## BEGIN RECORDS SHOWN

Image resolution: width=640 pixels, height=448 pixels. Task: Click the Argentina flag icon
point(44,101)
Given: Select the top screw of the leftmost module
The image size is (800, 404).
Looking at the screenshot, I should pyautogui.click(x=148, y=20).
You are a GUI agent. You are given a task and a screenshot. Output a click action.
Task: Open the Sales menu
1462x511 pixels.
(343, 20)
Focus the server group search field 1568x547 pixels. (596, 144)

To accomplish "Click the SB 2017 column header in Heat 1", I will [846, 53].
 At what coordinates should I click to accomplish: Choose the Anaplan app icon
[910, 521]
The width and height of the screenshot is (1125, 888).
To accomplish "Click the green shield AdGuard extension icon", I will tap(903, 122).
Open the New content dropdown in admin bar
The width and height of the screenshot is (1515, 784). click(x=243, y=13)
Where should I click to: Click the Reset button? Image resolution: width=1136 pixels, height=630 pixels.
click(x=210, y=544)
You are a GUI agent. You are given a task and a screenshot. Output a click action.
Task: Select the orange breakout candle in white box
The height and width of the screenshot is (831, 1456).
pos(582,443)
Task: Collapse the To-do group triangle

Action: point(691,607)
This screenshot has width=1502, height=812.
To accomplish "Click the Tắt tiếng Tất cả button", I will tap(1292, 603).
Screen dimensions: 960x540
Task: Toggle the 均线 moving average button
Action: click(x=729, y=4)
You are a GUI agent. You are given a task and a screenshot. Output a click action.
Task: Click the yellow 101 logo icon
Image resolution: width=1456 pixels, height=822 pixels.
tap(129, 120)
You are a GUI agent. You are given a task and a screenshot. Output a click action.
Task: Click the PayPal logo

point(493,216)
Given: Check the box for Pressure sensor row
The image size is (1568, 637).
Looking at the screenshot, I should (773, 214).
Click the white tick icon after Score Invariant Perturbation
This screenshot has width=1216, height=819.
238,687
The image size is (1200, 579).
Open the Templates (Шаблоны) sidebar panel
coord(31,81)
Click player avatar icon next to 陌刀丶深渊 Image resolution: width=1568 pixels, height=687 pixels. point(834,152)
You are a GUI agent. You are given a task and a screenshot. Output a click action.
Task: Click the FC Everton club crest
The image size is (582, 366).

## END RECORDS SHOWN

**PROBLEM**
Repeat all of the records above word for word, without leaving any out.

**SOLUTION**
Image resolution: width=640 pixels, height=448 pixels. Task: Click the Argentina flag icon
point(44,101)
Given: Select the top screw of the leftmost module
The image size is (800, 404).
Looking at the screenshot, I should pyautogui.click(x=148, y=20).
You are a GUI agent. You are given a task and a screenshot. Output a click action.
Task: Open the Sales menu
1462x511 pixels.
(343, 20)
Focus the server group search field 1568x547 pixels. (596, 144)

To accomplish "Click the SB 2017 column header in Heat 1", I will [846, 53].
 At what coordinates should I click to accomplish: Choose the Anaplan app icon
[910, 521]
The width and height of the screenshot is (1125, 888).
To accomplish "Click the green shield AdGuard extension icon", I will tap(903, 122).
Open the New content dropdown in admin bar
The width and height of the screenshot is (1515, 784). click(x=243, y=13)
Where should I click to: Click the Reset button? Image resolution: width=1136 pixels, height=630 pixels.
click(x=210, y=544)
You are a GUI agent. You are given a task and a screenshot. Output a click action.
Task: Select the orange breakout candle in white box
The height and width of the screenshot is (831, 1456).
pos(582,443)
Task: Collapse the To-do group triangle

Action: point(691,607)
This screenshot has width=1502, height=812.
To accomplish "Click the Tắt tiếng Tất cả button", I will tap(1292, 603).
Screen dimensions: 960x540
Task: Toggle the 均线 moving average button
Action: click(x=729, y=4)
You are a GUI agent. You are given a task and a screenshot. Output a click action.
Task: Click the yellow 101 logo icon
Image resolution: width=1456 pixels, height=822 pixels.
tap(129, 120)
You are a GUI agent. You are given a task and a screenshot. Output a click action.
Task: Click the PayPal logo

point(493,216)
Given: Check the box for Pressure sensor row
The image size is (1568, 637).
Looking at the screenshot, I should (773, 214).
Click the white tick icon after Score Invariant Perturbation
This screenshot has width=1216, height=819.
238,687
The image size is (1200, 579).
Open the Templates (Шаблоны) sidebar panel
coord(31,81)
Click player avatar icon next to 陌刀丶深渊 Image resolution: width=1568 pixels, height=687 pixels. point(834,152)
You are a GUI agent. You are given a task and a screenshot. Output a click action.
Task: Click the FC Everton club crest
The image size is (582, 366).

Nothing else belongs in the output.